Not to cast aspersions or overgeneralize, but you seem to watch a significant number of Mets games in bars. To me, a significant number would be one. I don't do much of anything in bars these days, let alone watch Mets games. Part of it is my relatively advanced age, part of it my lifestyle, part of it, perhaps, a matter of culture. Jackie Mason said:

A Gentile is always drinking. Have a drink? Have another drink? A Jew never drinks but they're always eating. That's why most Gentiles are 7-foot-2 and forty pounds and most Jews are 4-foot-9 and 300 pounds. They never stop eating! At lunch they talk about dinner, after dinner they talk about where to get coffee, and after that, where to get cake. It's 4 in the morning and a Jew says let's have sex! We already had sex? OK, let's have cake then.

When our pal Lone Star Met was in town in April, he suggested we go to a Mets bar after we left Shea.

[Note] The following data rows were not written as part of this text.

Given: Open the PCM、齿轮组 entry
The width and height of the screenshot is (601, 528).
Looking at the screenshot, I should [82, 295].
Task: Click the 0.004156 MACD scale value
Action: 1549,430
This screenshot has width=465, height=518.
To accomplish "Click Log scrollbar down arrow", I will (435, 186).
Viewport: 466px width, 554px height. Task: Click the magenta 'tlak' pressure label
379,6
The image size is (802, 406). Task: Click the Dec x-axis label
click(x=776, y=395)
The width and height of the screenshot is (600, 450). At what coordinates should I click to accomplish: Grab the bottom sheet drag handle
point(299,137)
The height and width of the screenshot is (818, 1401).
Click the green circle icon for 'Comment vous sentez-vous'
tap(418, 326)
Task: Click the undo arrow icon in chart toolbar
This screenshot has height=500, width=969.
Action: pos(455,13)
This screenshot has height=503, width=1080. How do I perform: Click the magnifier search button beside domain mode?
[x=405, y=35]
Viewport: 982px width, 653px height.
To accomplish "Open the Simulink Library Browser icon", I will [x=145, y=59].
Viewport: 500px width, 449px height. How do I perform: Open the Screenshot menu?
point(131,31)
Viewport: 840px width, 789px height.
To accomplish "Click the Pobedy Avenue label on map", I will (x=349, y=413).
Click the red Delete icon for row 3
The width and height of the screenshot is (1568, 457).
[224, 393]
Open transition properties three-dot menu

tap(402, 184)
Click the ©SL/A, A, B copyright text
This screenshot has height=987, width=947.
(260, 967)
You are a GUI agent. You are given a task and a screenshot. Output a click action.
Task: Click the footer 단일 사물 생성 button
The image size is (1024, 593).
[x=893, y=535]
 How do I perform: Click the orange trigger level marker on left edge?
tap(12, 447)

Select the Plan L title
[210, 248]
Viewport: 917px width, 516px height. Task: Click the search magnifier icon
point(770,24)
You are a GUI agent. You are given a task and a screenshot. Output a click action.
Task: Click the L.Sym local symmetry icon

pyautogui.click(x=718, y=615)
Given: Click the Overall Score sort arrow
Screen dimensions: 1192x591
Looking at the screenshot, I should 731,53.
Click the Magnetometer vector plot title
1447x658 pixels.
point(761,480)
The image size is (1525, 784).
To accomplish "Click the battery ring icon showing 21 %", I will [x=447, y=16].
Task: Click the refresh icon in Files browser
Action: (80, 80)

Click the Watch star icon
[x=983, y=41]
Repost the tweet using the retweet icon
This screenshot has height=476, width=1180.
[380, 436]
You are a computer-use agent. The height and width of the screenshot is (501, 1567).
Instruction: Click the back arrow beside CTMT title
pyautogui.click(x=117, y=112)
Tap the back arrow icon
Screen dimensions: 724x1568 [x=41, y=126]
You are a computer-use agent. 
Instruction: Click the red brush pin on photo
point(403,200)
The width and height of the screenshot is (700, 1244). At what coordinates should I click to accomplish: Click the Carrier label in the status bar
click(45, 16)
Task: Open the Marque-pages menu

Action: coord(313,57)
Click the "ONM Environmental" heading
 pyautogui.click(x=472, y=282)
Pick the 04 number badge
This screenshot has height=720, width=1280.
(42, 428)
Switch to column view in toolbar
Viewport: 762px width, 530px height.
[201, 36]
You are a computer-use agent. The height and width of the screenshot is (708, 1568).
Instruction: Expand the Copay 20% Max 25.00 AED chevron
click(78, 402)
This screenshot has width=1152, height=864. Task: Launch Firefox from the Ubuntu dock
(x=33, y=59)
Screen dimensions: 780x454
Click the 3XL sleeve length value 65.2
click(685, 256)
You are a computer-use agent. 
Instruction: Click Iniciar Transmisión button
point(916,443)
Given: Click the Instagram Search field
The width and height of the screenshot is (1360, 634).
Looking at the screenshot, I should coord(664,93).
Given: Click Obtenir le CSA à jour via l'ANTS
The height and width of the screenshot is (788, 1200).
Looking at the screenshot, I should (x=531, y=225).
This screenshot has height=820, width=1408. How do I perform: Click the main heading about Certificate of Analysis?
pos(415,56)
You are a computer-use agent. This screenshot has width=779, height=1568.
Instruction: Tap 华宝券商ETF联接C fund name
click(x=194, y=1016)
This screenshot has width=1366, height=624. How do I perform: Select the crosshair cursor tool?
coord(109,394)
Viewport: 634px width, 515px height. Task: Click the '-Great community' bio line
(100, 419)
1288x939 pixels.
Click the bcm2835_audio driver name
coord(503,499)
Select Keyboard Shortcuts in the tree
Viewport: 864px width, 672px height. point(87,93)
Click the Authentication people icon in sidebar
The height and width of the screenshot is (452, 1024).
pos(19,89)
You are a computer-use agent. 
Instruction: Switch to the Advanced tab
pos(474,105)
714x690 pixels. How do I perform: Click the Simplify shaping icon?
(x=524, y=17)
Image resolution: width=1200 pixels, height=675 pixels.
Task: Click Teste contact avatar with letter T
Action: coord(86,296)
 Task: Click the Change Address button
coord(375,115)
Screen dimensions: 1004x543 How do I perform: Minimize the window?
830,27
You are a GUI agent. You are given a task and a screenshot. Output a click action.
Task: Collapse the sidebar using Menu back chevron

I tried not to laugh, for I knew of no Mets bars, except the sainted former Bobby V's at the Ramada on the other side of the Grand Central, which I think is still in our camp under whatever name it operates, and whichever ones are mentioned in this 2005 Daily News article (handily linked on our sidebar under Frequency for your drinking and watching pleasure). For the record, Lone Star Dan and I went into the city to Rosie O'Grady's on 46th where a pleasant Irish waitress asked us, both sporting Mets caps, if the Rangers won their big game over at the Garden.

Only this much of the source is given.